— Start Material for this task —

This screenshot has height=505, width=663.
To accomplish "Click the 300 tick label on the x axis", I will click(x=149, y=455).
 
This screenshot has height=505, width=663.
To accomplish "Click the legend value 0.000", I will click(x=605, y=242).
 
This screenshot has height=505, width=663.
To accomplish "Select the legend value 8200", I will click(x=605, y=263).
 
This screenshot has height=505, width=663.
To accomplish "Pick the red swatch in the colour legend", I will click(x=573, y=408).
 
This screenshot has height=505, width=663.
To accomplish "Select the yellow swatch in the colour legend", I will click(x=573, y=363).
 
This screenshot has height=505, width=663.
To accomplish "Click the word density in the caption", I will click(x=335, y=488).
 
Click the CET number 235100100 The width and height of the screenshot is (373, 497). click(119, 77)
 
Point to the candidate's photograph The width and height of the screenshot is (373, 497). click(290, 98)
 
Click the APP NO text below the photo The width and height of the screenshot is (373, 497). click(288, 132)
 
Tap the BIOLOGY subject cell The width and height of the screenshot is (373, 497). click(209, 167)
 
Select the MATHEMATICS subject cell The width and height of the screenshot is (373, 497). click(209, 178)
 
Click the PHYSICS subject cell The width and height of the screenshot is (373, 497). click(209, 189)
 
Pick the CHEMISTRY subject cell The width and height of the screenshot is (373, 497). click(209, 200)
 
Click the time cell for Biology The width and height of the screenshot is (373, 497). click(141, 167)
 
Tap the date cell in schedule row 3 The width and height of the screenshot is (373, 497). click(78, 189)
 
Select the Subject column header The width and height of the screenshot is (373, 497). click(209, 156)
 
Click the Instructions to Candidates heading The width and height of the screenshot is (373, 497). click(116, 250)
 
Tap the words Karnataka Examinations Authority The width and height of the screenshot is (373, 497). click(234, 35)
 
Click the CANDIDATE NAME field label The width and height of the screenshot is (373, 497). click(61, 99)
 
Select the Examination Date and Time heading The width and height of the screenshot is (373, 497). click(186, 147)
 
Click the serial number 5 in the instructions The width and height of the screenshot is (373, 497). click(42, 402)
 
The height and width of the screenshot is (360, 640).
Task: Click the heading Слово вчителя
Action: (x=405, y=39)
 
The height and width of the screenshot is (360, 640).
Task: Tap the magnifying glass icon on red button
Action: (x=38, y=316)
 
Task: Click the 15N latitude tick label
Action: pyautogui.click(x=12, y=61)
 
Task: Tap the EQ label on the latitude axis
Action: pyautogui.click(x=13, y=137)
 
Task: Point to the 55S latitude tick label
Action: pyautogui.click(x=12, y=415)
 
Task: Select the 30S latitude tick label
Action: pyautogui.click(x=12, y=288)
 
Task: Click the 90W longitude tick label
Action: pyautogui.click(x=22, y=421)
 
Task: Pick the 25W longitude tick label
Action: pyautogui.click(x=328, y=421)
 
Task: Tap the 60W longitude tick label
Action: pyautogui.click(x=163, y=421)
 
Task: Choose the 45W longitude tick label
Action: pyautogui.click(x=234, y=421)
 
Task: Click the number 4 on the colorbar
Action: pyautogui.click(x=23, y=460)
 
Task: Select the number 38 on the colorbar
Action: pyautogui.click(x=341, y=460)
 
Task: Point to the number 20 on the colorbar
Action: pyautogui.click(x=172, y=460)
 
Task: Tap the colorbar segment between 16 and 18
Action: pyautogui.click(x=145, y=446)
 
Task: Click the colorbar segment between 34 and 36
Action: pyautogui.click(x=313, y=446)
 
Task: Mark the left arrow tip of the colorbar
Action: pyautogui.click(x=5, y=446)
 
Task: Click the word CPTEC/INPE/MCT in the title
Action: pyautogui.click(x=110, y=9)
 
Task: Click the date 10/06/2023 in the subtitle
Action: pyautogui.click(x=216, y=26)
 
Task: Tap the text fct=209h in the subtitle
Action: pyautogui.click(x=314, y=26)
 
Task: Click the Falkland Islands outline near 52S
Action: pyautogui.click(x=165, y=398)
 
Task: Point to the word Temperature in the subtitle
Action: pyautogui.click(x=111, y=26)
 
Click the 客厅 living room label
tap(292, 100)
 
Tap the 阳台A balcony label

— End Material for this task —

Objective » Copy out all of the items above without changing anything.

Full solution »
This screenshot has height=505, width=663.
To accomplish "Click the 300 tick label on the x axis", I will click(x=149, y=455).
 
This screenshot has height=505, width=663.
To accomplish "Click the legend value 0.000", I will click(x=605, y=242).
 
This screenshot has height=505, width=663.
To accomplish "Select the legend value 8200", I will click(x=605, y=263).
 
This screenshot has height=505, width=663.
To accomplish "Pick the red swatch in the colour legend", I will click(x=573, y=408).
 
This screenshot has height=505, width=663.
To accomplish "Select the yellow swatch in the colour legend", I will click(x=573, y=363).
 
This screenshot has height=505, width=663.
To accomplish "Click the word density in the caption", I will click(x=335, y=488).
 
Click the CET number 235100100 The width and height of the screenshot is (373, 497). click(119, 77)
 
Point to the candidate's photograph The width and height of the screenshot is (373, 497). click(290, 98)
 
Click the APP NO text below the photo The width and height of the screenshot is (373, 497). click(288, 132)
 
Tap the BIOLOGY subject cell The width and height of the screenshot is (373, 497). click(209, 167)
 
Select the MATHEMATICS subject cell The width and height of the screenshot is (373, 497). click(209, 178)
 
Click the PHYSICS subject cell The width and height of the screenshot is (373, 497). click(209, 189)
 
Pick the CHEMISTRY subject cell The width and height of the screenshot is (373, 497). click(209, 200)
 
Click the time cell for Biology The width and height of the screenshot is (373, 497). click(141, 167)
 
Tap the date cell in schedule row 3 The width and height of the screenshot is (373, 497). click(78, 189)
 
Select the Subject column header The width and height of the screenshot is (373, 497). click(209, 156)
 
Click the Instructions to Candidates heading The width and height of the screenshot is (373, 497). click(116, 250)
 
Tap the words Karnataka Examinations Authority The width and height of the screenshot is (373, 497). click(234, 35)
 
Click the CANDIDATE NAME field label The width and height of the screenshot is (373, 497). click(61, 99)
 
Select the Examination Date and Time heading The width and height of the screenshot is (373, 497). click(186, 147)
 
Click the serial number 5 in the instructions The width and height of the screenshot is (373, 497). click(42, 402)
 
The height and width of the screenshot is (360, 640).
Task: Click the heading Слово вчителя
Action: (x=405, y=39)
 
The height and width of the screenshot is (360, 640).
Task: Tap the magnifying glass icon on red button
Action: (x=38, y=316)
 
Task: Click the 15N latitude tick label
Action: pyautogui.click(x=12, y=61)
 
Task: Tap the EQ label on the latitude axis
Action: pyautogui.click(x=13, y=137)
 
Task: Point to the 55S latitude tick label
Action: pyautogui.click(x=12, y=415)
 
Task: Select the 30S latitude tick label
Action: pyautogui.click(x=12, y=288)
 
Task: Click the 90W longitude tick label
Action: pyautogui.click(x=22, y=421)
 
Task: Pick the 25W longitude tick label
Action: pyautogui.click(x=328, y=421)
 
Task: Tap the 60W longitude tick label
Action: pyautogui.click(x=163, y=421)
 
Task: Choose the 45W longitude tick label
Action: pyautogui.click(x=234, y=421)
 
Task: Click the number 4 on the colorbar
Action: pyautogui.click(x=23, y=460)
 
Task: Select the number 38 on the colorbar
Action: pyautogui.click(x=341, y=460)
 
Task: Point to the number 20 on the colorbar
Action: pyautogui.click(x=172, y=460)
 
Task: Tap the colorbar segment between 16 and 18
Action: pyautogui.click(x=145, y=446)
 
Task: Click the colorbar segment between 34 and 36
Action: pyautogui.click(x=313, y=446)
 
Task: Mark the left arrow tip of the colorbar
Action: pyautogui.click(x=5, y=446)
 
Task: Click the word CPTEC/INPE/MCT in the title
Action: pyautogui.click(x=110, y=9)
 
Task: Click the date 10/06/2023 in the subtitle
Action: pyautogui.click(x=216, y=26)
 
Task: Tap the text fct=209h in the subtitle
Action: pyautogui.click(x=314, y=26)
 
Task: Click the Falkland Islands outline near 52S
Action: pyautogui.click(x=165, y=398)
 
Task: Point to the word Temperature in the subtitle
Action: pyautogui.click(x=111, y=26)
 
Click the 客厅 living room label
tap(292, 100)
 
Tap the 阳台A balcony label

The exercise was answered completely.